An apparatus comprising: a channel analyzer configured to determine for a first frame of at least one audio signal a set of first frame audio signal multi-channel parameters; a multichannel difference selector configured to select for the first frame groups of elements of the set of first frame audio signal multi-channel parameters based on a value associated with the first frame; and a multichannel parameter encoder configured to generate an encoded first frame audio signal multi-channel parameter based on the selected groups of elements of the set of first frame audio signal multi-channel parameters.
Legal claims defining the scope of protection. Each claim is shown in both the original legal language and a plain English translation.

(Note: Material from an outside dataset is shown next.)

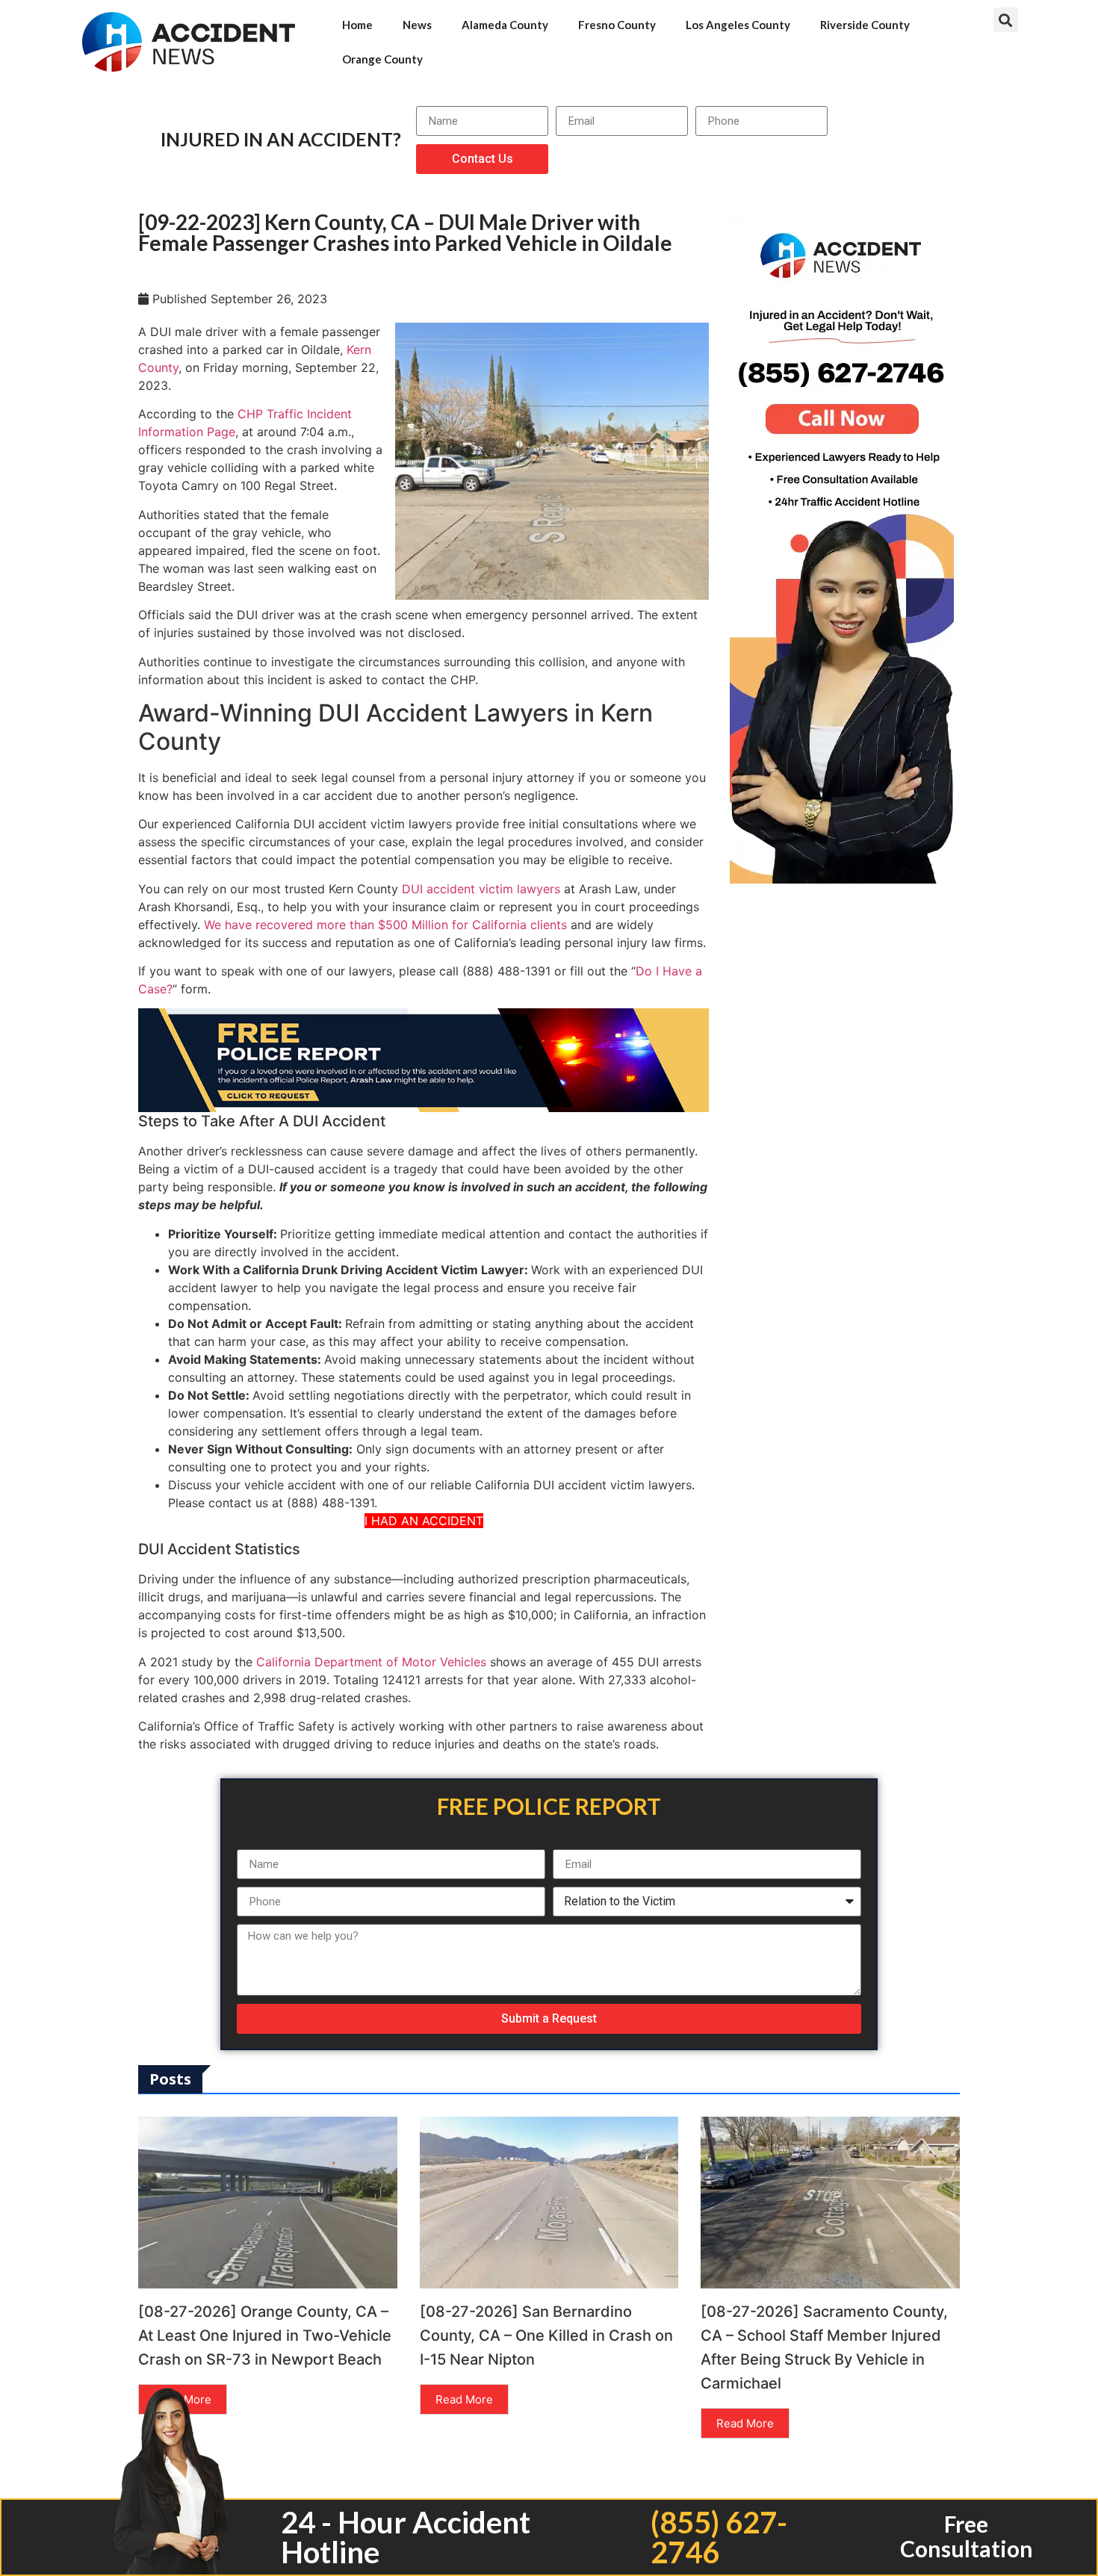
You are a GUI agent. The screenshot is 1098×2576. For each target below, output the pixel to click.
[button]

1. An apparatus comprising at least one processor and at least one memory including computer program code for one or more programs, the at least one memory and the computer program code configured to, with the at least one processor, cause the apparatus at least to: determine for a first frame of at least one audio signal a set of first frame audio signal multi-channel parameters; determine a coding bitrate for the first frame of the at least one audio signal; select for the first frame groups of elements of the set of first frame audio signal multi-channel parameters based on the coding bitrate for the first frame of the at least one audio signal; and generate an encoded first frame audio signal multi-channel parameter based on the selected groups of elements of first frame audio signal multi-channel parameters.
An audio encoder analyzes a frame of a multi-channel audio signal to determine a set of multi-channel parameters. It then determines a coding bitrate for the same audio frame. Based on this bitrate, the encoder selects groups of elements from the multi-channel parameter set and generates an encoded multi-channel parameter using those selected groups. This allows the encoder to adapt the amount of multi-channel information encoded based on available bitrate.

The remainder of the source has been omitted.